Page extract
+ + + + + + +
I use the expand and collapse commands frequently, but as far as I can tell, there is no command for one operation in particular.
I find myself wanting to selectively expand specific binder nodes, generally to their full depth. An Expand Node command would be useful at those times, to avoid having to either expand All, or having to do it manually.
Collapsing isn’t as much an issue, since if the idea is to minimize visual clutter, it’s easy enough to manually close top levels – or to collapse all to a given level, and from there manually open the desired node. But that’s exactly where Expand Node would be nice to have on a shortcut.
I think Alt-Left and Right Arrow should do what you are asking for. They will collapse or extend the outline for the selected node.
I have Alt+Left and Right assigned to Editor Previous and Next. But when I restore the default settings, those do indeed do what I’m looking for.
But in the keyboard editor, with the Scrivener default still set, I’m unable to find where those are assigned – filtering for left and right brings up a handful of assignments each, filtering for collapse and expand bring of the All and Current Level variations, and filtering for node brings up nothing.
I’m pretty sure I know the answer to this but I’ll ask anyway: Is there some way I can access those commands for reassignment without them being available through the shortcut editor?
I believe those are just built-in shortcuts, like left and right arrow to expand or collapse one level, or using up and down arrow to select items.
+ + + + + + +
Exercise instructions
1. In the thread, what does the poster have Alt+Left and Right assigned to?
2. In the thread, starting with "But in the keyboard" and going on through "brings up nothing.", swap "keyboard editor" for "shortcut editor".
The dataset excerpts are separate material and stand apart from the thread.

(Dataset excerpts)
+ + + + + + +
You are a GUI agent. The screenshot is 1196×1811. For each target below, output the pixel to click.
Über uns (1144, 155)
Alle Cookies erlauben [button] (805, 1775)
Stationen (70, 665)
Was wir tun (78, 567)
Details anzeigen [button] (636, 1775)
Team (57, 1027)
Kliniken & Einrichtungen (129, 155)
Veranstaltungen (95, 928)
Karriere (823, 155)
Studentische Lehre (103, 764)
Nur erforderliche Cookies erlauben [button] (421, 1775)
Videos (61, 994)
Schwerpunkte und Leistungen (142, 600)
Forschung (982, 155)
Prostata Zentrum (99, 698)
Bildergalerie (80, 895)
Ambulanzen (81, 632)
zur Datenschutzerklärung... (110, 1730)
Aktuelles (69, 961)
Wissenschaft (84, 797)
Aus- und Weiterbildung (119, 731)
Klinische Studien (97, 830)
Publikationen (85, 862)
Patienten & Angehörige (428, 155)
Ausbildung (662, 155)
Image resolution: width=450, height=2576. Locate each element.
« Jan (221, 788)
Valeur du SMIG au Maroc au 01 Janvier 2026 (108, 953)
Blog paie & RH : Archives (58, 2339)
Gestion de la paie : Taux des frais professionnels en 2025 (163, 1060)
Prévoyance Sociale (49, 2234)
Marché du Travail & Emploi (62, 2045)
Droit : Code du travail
+ + + + + + +
Response list
1. Editor Previous and Next.

2.
But in the shortcut editor, with the Scrivener default still set, I’m unable to find where those are assigned – filtering for left and right brings up a handful of assignments each, filtering for collapse and expand bring of the All and Current Level variations, and filtering for node brings up nothing.